**** Dataset content ****

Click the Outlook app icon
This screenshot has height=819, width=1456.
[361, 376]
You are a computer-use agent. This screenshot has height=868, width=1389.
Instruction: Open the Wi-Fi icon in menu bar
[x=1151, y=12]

****
**** Dataset content ****

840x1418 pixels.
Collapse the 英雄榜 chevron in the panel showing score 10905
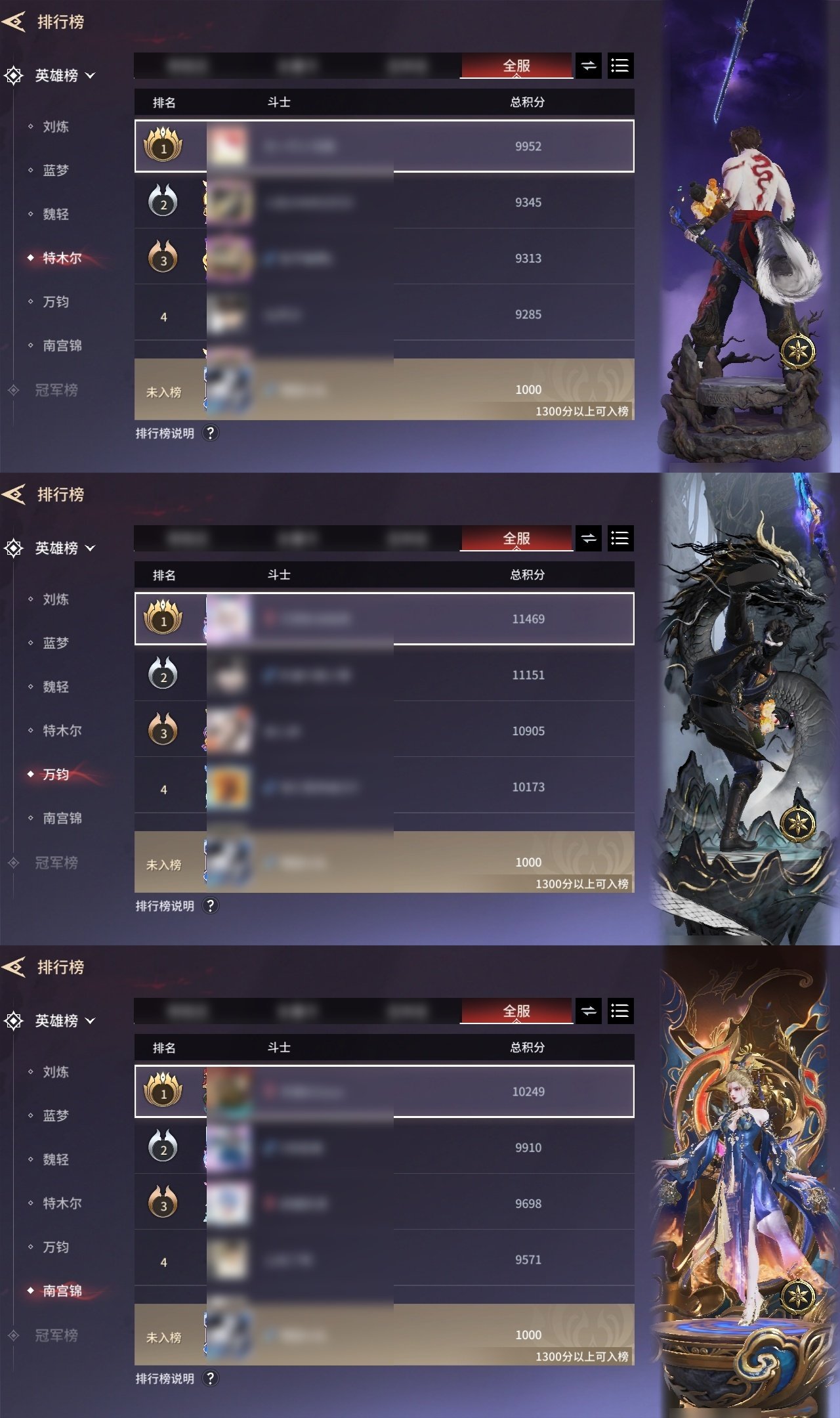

****

Exercise directions
Write down exactly the span of lines above from the one containing "840x1418 pixels." to the one containing "Collapse the 英雄榜", both ends included.

The completed task
840x1418 pixels.
Collapse the 英雄榜 chevron in the panel showing score 10905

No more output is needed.